On 18 March, the Anglo-French fleet mounted a major attack on the Ottoman defences; Albion joined ten British battleships and one battlecruiser and four French battleships for the operation. The plan called for the battleships to enter the narrows and suppress the fortresses while minesweepers cleared paths in the Ottoman minefields. At the same time, transport ships outside the straits would conduct a demonstration to convince the Ottomans they were going to land troops; the Entente commanders hoped this would tie down the Ottoman mobile guns. The British ships initially succeeded in inflicting heavy damage on the fortresses, but the battleship and then Inflexible began taking serious damage from the coastal batteries. The French battleships also began to take damage, and the battleship Bouvet struck a mine and exploded. Albion and several other battleships attempted to suppress Ottoman guns firing on the boats that went to rescue Bouvets crew.

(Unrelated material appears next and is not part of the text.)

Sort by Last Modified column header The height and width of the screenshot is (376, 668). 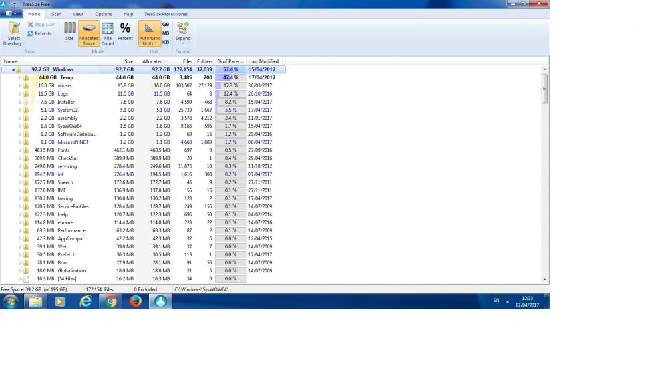[263, 61]
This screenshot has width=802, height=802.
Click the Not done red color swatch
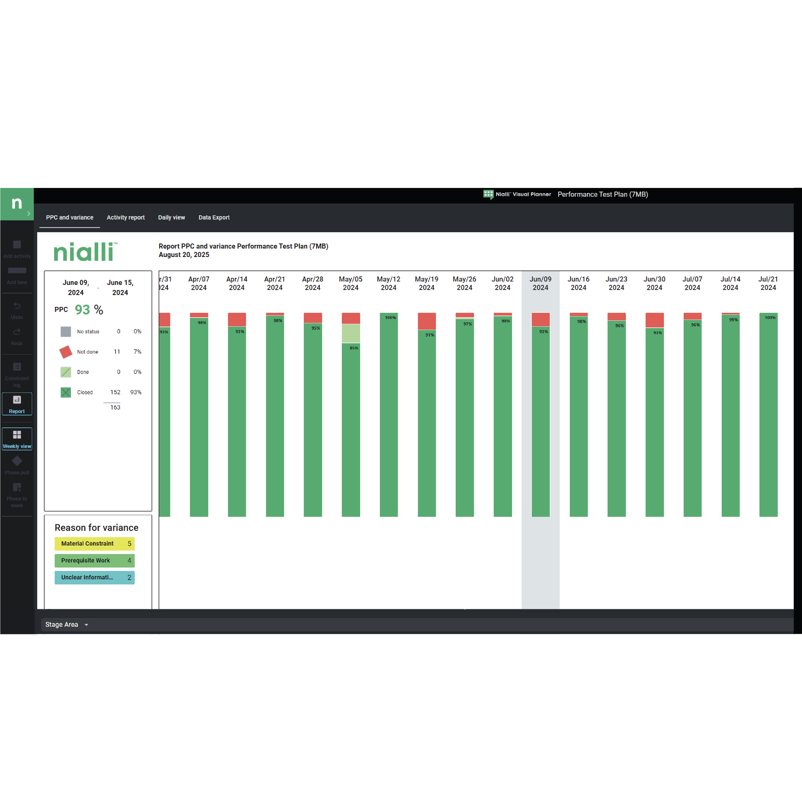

She supported the main landings at V Beach at Cape Helles on 25 April 1915. Starting at around 04:30 on the morning of the landings, Albion bombarded the high ground overlooking the beach, but by around 05:30, heavy smoke and mist prevented her gunners from observing targets and so she ceased fire. After the Allied forces began to go ashore, Albion supported their advance on the village of Sedd el Bahr, but by around 07:30 had to check fire again, as friendly troops had entered the town. She then shifted fire to support the men going ashore at W Beach, but heavy Ottoman fire repulsed the landing and the Allied soldiers were forced to withdraw. As it turned out, the report of Allied troops in Sedd el Bahr proved to be erroneous, and further attacks were launched against the Ottoman defenders the following day, which Albion supported. After Albion knocked out a machine gun position on the south-west corner of the village, the troops were able to advance into the town and force the Ottomans to retreat.

On 28 April 1915 she took part in an attack on Krithia, led by five French battleships and supported by four other British battleships. Albion suffered significant damage from Ottoman shore batteries, forcing her to retire to Mudros for repairs, leaking badly. The repair work took three days to complete. Back in action on 2 May 1915, she again was hit by shells from Ottoman batteries on the Asian side of the straits, necessitating further repairs at Mudros. On the night of 22–23 May 1915, Albion beached on a sandbank off Gaba Tepe and came under heavy fire from Ottoman shore batteries. About 200 fragmentation shells hit her, but they could not penetrate her armour and did no serious damage, and Albion suffered fewer than a dozen casualties. After efforts were made to free her by reducing her weight and by using the recoil of firing her main guns simultaneously, her sister ship Canopus towed her to safety on 24 May 1915, Albion still firing at the Ottoman forts while being towed clear. Albion left the area for repairs on 26 May 1915 and underwent a refit at Malta in May–June 1915.

====Later operations====
In late September, after Bulgaria entered the war on the side of the Central Powers, Britain and France negotiated with Greece to allow an expeditionary force to debark at Salonika to attack Bulgaria. On 4 October 1915, Albion arrived at Salonika to become a unit of the 3rd Detached Squadron, tasked with assisting the French Navy in a blockade of the coasts of Greece and Bulgaria and with reinforcing the Suez Canal Patrol. She embarked the first British Army contingent of 1,500 troops for Salonika and escorted French troopships carrying the French second contingent. Albion served on the Salonika Station until April 1916, then became a guard ship at Queenstown, Ireland, later that month. In May 1916 she moved to Devonport for a refit; that completed, she moved on to the Humber in August 1916 for service as a guard ship there. In October 1918, Albions service as a guard ship came to an end, and she was reduced to service as an accommodation ship. In August 1919, Albion was placed on the disposal list at Devonport. She was sold for scrapping on 11 December 1919. She left Devonport under her own steam on 3 January 1920, arriving at Morecambe for scrapping on 6 January 1920.